SATs can feel like a big deal for Year 6 pupils in Preston — and their parents. While they're not the be-all and end-all, strong results set children up well for secondary school. Our dedicated educators help with the specific content and question types that SATs test, making sure children aren't caught out by unfamiliar formats or topics they haven't covered fully in class.
Early vs Late Preparation
Starting in Year 5 gives the most time to fill gaps — particularly in maths, where foundational weaknesses can be hard to fix quickly. Year 6 preparation then focuses on applying those skills under test conditions. For Preston families who come to us in Year 6, we can still make a significant difference by targeting the topics most likely to appear and building exam technique rapidly. But earlier is always better, especially for children who find reading or maths genuinely difficult.
Grammar and Spelling
The GPS paper tests grammar terminology (subordinate clauses, modal verbs, relative pronouns) alongside spelling and punctuation. It's often the paper that children in Preston find most unfamiliar, because the metalanguage can be confusing. Our dedicated educators teach this vocabulary explicitly, using examples and practice questions to make abstract concepts concrete. Spelling lists are practised regularly, and common patterns are taught systematically.
How to Begin
SATs preparation works best when it's calm, structured, and focused on real gaps.

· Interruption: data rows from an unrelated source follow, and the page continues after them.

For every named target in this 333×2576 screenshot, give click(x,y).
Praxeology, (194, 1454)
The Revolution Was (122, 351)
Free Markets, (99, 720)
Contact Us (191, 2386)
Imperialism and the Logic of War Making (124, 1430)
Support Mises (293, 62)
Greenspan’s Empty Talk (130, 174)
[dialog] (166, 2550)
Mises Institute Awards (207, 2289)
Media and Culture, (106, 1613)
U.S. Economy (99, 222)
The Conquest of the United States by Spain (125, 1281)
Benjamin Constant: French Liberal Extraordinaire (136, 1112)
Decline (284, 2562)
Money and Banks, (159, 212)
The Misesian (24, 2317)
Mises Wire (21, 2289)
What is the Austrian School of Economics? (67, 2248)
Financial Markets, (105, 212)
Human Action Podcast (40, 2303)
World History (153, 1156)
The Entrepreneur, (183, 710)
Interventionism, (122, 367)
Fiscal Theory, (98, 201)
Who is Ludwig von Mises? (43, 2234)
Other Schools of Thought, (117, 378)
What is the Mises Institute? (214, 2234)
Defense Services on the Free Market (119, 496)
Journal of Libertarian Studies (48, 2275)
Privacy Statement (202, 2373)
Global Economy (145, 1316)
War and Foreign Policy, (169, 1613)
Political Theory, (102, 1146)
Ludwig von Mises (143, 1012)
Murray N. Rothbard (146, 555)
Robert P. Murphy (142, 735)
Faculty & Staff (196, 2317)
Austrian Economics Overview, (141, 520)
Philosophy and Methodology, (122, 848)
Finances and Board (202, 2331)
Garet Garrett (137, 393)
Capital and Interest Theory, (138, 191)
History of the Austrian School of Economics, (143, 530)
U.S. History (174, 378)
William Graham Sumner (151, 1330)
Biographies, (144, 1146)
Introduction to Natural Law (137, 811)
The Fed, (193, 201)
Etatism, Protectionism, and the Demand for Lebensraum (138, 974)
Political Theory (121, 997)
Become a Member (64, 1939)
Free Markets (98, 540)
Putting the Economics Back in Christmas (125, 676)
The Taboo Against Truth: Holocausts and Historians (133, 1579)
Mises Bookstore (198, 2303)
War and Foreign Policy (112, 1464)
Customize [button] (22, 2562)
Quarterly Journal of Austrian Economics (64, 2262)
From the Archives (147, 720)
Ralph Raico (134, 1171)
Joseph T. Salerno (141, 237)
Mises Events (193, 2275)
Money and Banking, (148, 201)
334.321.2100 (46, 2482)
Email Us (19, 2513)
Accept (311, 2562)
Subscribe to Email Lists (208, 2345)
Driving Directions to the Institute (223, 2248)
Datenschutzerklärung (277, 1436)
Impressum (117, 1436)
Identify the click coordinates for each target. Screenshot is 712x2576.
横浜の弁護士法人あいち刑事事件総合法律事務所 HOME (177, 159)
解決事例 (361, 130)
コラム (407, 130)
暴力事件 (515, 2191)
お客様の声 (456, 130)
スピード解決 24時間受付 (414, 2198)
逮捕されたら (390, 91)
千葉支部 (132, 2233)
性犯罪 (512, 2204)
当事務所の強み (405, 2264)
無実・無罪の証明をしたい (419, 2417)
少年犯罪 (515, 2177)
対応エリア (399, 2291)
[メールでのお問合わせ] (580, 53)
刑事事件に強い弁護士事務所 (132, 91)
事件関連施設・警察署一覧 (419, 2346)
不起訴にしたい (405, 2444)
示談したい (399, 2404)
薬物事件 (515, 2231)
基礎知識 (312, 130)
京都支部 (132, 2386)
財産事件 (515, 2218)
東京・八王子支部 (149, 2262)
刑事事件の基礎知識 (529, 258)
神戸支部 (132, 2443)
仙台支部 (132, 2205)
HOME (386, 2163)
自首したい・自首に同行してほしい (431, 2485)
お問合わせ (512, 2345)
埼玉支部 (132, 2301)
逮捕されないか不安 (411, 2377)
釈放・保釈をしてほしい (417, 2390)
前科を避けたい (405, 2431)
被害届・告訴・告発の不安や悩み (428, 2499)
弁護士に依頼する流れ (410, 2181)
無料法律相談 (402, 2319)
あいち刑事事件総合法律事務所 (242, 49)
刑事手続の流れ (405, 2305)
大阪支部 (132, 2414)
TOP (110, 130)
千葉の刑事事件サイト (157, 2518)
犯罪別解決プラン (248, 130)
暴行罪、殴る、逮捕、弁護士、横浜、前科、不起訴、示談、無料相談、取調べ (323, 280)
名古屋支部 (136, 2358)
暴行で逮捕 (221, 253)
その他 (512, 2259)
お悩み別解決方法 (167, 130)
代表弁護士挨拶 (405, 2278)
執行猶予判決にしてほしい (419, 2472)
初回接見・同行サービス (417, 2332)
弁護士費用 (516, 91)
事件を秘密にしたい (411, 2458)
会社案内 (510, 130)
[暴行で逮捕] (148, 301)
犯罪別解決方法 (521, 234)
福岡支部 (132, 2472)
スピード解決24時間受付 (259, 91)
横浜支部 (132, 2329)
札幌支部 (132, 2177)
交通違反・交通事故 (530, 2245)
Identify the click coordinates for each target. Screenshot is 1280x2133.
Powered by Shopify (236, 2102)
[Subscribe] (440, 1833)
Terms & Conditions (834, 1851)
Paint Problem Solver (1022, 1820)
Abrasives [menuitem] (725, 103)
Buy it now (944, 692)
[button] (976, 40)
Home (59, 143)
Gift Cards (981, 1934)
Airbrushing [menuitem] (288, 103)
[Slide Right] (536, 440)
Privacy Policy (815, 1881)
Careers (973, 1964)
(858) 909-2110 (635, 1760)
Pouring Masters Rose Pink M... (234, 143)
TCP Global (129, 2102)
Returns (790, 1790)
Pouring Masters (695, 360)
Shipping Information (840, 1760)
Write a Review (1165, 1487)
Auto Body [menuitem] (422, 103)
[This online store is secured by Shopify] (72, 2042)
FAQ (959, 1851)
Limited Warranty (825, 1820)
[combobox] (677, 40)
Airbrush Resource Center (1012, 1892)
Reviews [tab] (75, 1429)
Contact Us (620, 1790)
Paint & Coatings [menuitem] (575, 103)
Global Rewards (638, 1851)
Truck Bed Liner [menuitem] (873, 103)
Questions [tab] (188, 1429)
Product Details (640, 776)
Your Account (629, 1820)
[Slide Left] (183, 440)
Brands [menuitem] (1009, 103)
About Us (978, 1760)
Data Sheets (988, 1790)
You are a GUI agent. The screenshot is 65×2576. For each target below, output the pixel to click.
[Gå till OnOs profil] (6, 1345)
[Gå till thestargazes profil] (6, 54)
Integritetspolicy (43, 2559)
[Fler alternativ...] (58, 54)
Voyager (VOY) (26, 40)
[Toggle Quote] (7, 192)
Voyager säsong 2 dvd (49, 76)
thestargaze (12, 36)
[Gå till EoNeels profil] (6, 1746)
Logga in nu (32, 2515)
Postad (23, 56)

Reach out to us to find the right tutor for your young person in Preston.
What Families Should Know
Tutoring works best when there is clear communication between the tutor, the learner, and the family. In Preston, we encourage parents to share what they observe at home — frustration with homework, avoidance of certain topics, comments about lessons. This context helps the tutor target the right areas. We also keep families informed of what is covered each week, so there is never any guesswork about whether things are on track.
How We Track Improvement
Parents in Preston should be able to see tangible evidence that tutoring is working. After each block of work, the tutor provides a brief update on what was covered, how the learner responded, and what comes next. For exam-level pupils, we track scores on topic tests and timed papers, giving a concrete picture of improvement — not vague reassurances. If progress stalls, we adjust the approach rather than repeating what is not working.
The Arithmetic Test
The arithmetic paper tests calculation skills: long multiplication, long division, fractions, decimals, and percentages. There's no room for reasoning here — it's about speed and accuracy. Our dedicated educators in Preston build these skills through regular practice, focusing on the methods children are expected to use and the common errors that cost marks. Fluent arithmetic is also the foundation for the two reasoning papers, so time spent here pays off twice.